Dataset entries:
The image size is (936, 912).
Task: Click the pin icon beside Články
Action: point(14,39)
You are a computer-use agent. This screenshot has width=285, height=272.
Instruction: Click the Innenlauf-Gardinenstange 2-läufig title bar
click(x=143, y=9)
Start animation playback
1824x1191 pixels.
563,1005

Task requirements >> From the line that contains "You are a computer-use" to the last line of the data, write out each line exactly and add nothing.

Answer to the problem >>
You are a computer-use agent. This screenshot has width=285, height=272.
Instruction: Click the Innenlauf-Gardinenstange 2-läufig title bar
click(x=143, y=9)
Start animation playback
1824x1191 pixels.
563,1005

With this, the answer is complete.